First, we increased our available appointments by 500 appointments per month. Time would soon show that patients filled these extended-hour appointments at a higher rate than normal daytime appointments! That is, our internal auditor reviewed appointment utilization in the family practice clinic for six months following implementation and showed that utilization rates were slightly higher for the evening clinics than in the daytime. Thus, I could continue requiring union employees to work into evening hours. Furthermore, the auditor analyzed no-show rates in the family practice clinic. The daytime rate was about 20 percent, whereas the evening and weekend rate was less than 5 percent. This was a significant reduction of wasted provider time.

Second, our continuity of primary care improved as almost no patients opted for episodic care when routine care from their assigned physicians was reasonably available. Job satisfaction of our family practice physicians also improved as they were able to stabilize their practices, seeing their own panels of patients. Furthermore, because we had eliminated solo night providers, we eliminated the problem of unsupervised physician assistants providing pediatric care for which they were not trained.
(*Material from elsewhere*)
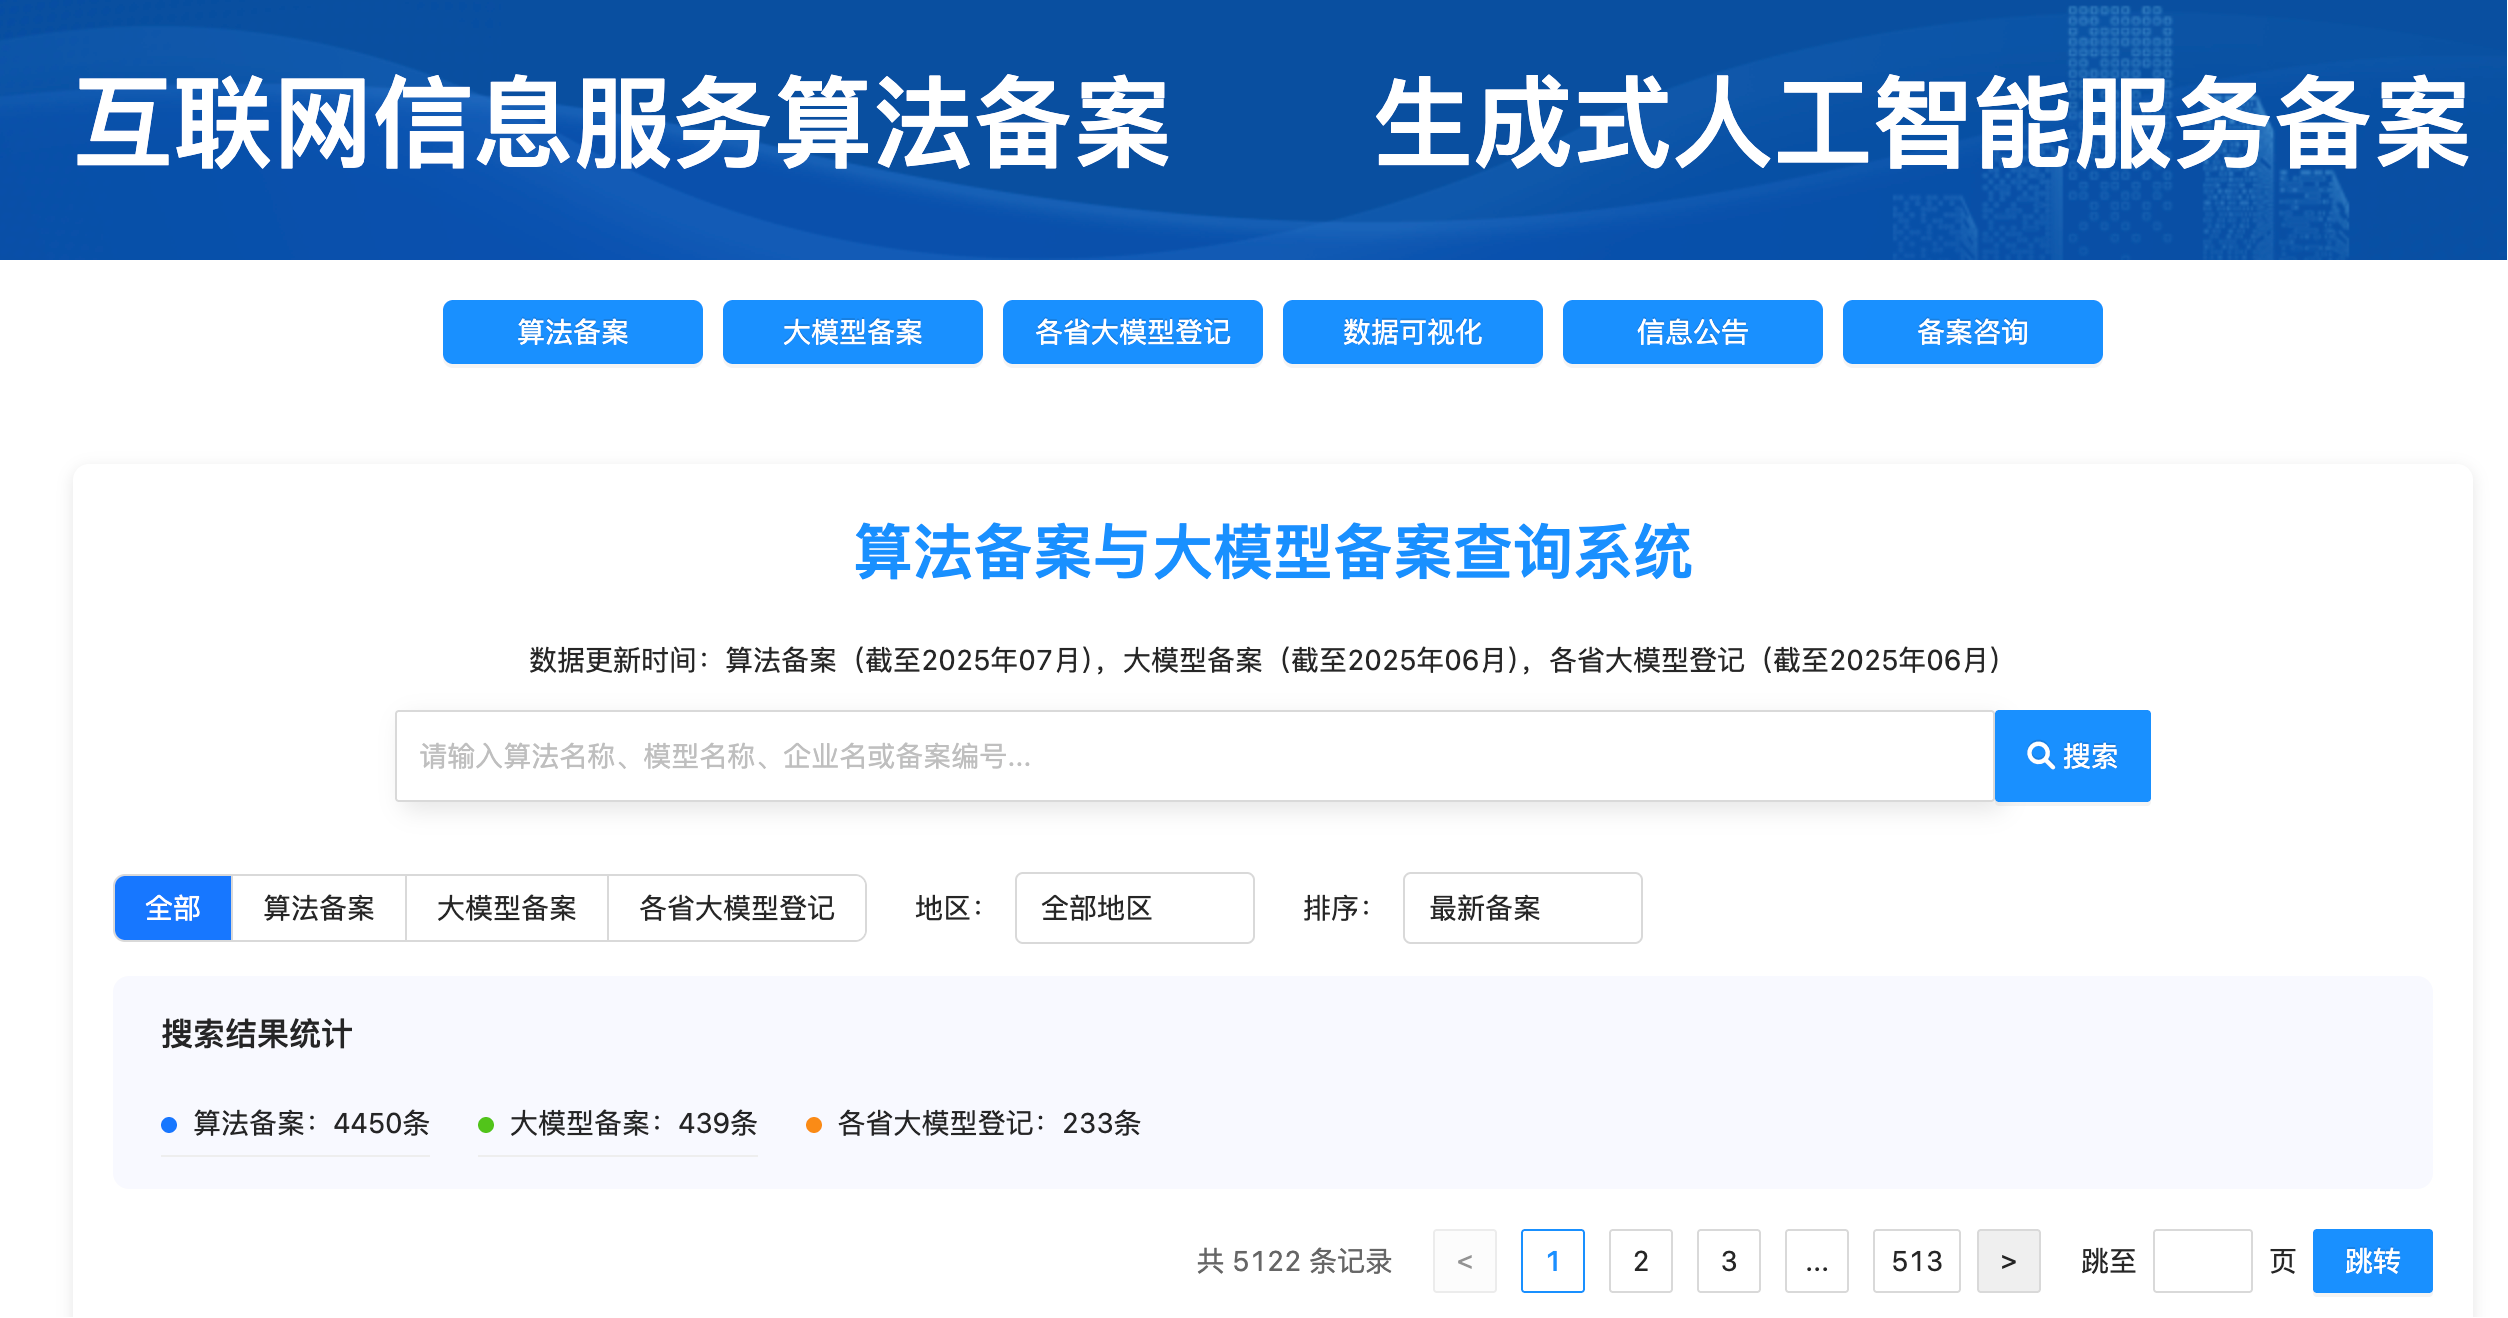Go to page 2
The width and height of the screenshot is (2508, 1318).
[1640, 1261]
Third, our patient satisfaction, as reflected in monthly Department of Defense surveys, began a steady improvement. Clearly, the patient population was pleased with the extended hours, increased appointments, and continuity of care.
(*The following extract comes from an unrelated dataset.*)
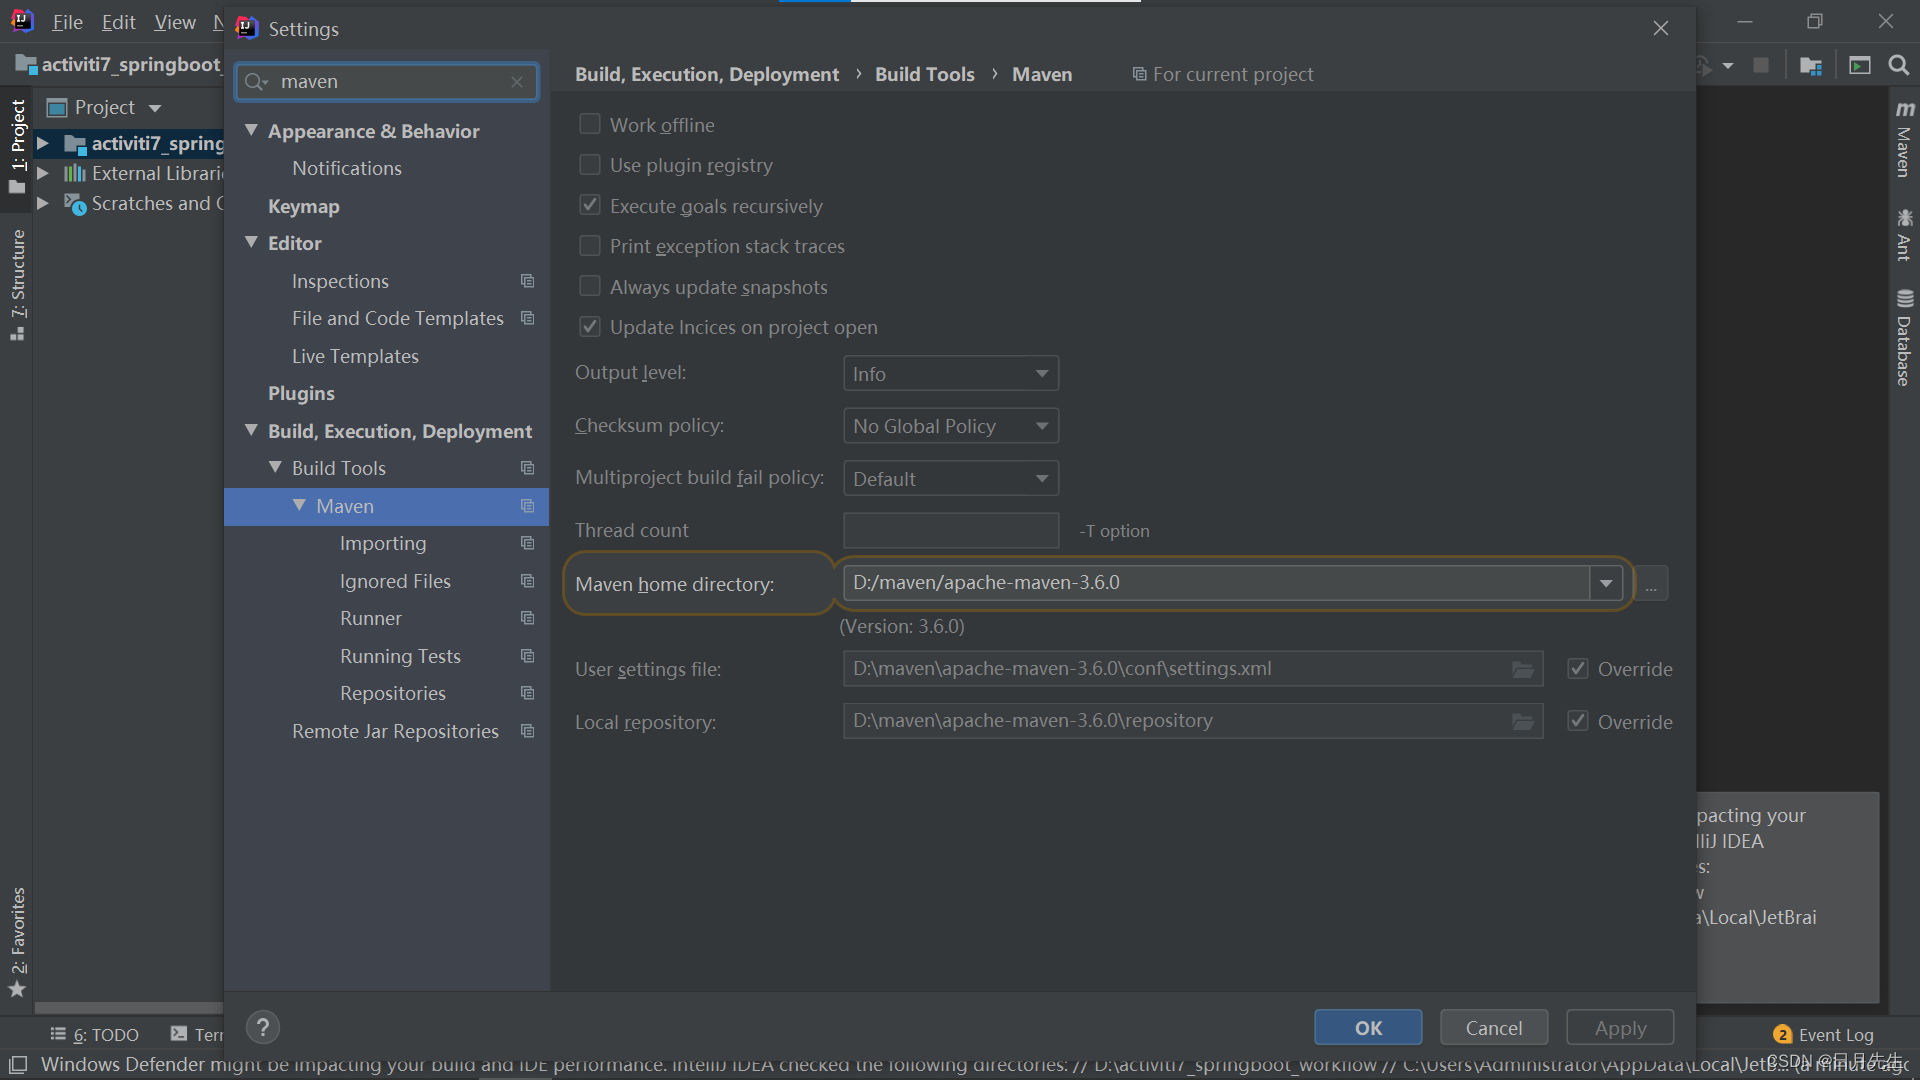
Task: Toggle Print exception stack traces
Action: [x=590, y=246]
Fourth, we had no negative outcomes from sending urgent care patients (about one per week) to the local emergency room. Because I served as a nonvoting member of the board of directors, I knew the quality of care at the hospital's emergency room and was completely comfortable with sending our patients there. I had assessed that care earlier as a commander when true emergency patients needed to be sent there. I accepted the small increase in reimbursement to that facility as a small price to pay for the vastly improved efficiency of the family practice and urgent care clinics.

Fifth, the chief nurse instituted a renewed competency assessment program. As a result she formally enrolled several of the former night nursing personnel into performance improvement plans to address their identified weaknesses. This enhanced oversight of weaker nurses improved the morale in the department as some of the other nursing personnel had articulated that they were fearful to work with these weaker employees. It also enabled me to begin formal documentation of the few truly irresponsible nursing personnel for future elimination actions.

The Test of Time
The need to reallocate scarce assets from the UCC night shift to an expanded family practice clinic became obvious to me fairly soon after my arrival as commander. Overcoming the institutional resistance to closing the night shift had become possible as the TRICARE system of using civilian providers had become an acceptable practice. Implementing this major change took more than a year. The improvements to our clinic were substantial and quantifiable.

I am convinced that any future effort to cut back the evening family practice clinic hours will be met with serious resistance from the patient population. Saturday-morning operations may be more difficult to sustain. Future installation commanders, often extremely averse to relying on external agencies, may try to reopen the UCC at night. Future MMTF commanders must resist this degradation of the MMTF's primary care mission.

Sources

Sources for this report include an evaluation of appointment utilization in the family practice clinic, a report by the internal auditor of MMTF (Spring 2001), Composite Health Care System ad hoc reports on clinic workload for both the urgent care clinic and the family practice clinic, and monthly data (June 1999 through June 2001). Primary sources of information used in the preparation of this case report were my direct participation in this process, first-hand observation, and personal knowledge.


Note: The views presented are those of the author and do not necessarily represent the views of Department of Defense or its components.